Многие из числа приближённых к королю отмечали, что в последнее время он и вовсе охладел к женскому полу. Те несколько придворных дам, которых двор втихомолку величал наложницами короля, были удалены от двора вместе с их непутёвыми мужьями. Все они отправились в свои провинциальные имения, причём даже не потому, что надеялись скрыть там свой позор, а по прямому указанию его величества.

Всё более редкие теперь попойки уже не напоминали былые оргии. Изредка король, перебрав с вином, мог позволить себе облапать одну из служанок, или даже поиметь её где-нибудь прямо в полутёмном коридоре. В некоторые минуты особой тоски, которая время от времени охватывала Конотора, он, в компании двух-трёх своих миньонов, отправлялся в бордель, где мог выпустить наружу затаившихся демонов. После несчастных девушек, на теле которых оставались ссадины, кровоподтёки и ушибы, буквально осыпали серебром, а пару раз, когда дело заканчивалось сломанной рукой или ребром, из кошелей извлекалось и золото.
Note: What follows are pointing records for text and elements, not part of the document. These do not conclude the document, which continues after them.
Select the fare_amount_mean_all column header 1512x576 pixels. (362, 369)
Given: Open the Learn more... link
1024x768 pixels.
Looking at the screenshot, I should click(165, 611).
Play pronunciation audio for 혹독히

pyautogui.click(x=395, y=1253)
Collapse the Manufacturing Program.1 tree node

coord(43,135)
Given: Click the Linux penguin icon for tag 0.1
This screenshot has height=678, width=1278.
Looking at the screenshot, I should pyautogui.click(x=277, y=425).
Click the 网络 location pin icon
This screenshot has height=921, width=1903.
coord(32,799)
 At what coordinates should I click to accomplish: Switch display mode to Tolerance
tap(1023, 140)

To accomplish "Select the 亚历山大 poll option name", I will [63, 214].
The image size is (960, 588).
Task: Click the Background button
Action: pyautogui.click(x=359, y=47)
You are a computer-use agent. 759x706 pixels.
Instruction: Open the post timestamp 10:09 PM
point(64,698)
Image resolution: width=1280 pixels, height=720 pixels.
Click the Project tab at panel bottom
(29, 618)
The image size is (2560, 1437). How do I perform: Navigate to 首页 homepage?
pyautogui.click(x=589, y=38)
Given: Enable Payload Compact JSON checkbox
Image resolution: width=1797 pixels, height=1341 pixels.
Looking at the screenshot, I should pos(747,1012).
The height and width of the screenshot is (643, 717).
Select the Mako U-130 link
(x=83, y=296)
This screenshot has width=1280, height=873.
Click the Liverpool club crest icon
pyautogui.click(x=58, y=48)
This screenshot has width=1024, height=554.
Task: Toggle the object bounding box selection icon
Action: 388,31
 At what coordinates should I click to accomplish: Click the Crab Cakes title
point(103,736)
Но всё это было теперь редким случаем, так что многие из тех подонков, которыми обычно окружал себя король, с тоской вспоминали о былых деньках. Однако сам Конотор словно испытывал боль от подобного общения с женщинами, и это очевидно было последствиями тех убийств.

И вот с появлением Пеллионоры что-то изменилось в короле. Он словно смягчился, хоть это и казалось невозможным. Наиболее глупые из придворных решили было, что приехавшие брат и сестра напоминают Конотору его собственных детей, но, на самом деле, не нужно было быть великим прозорливцем, чтобы заметить, что интересует его величество главным образом лишь одна герцогиня, и интерес этот трудно назвать отческим.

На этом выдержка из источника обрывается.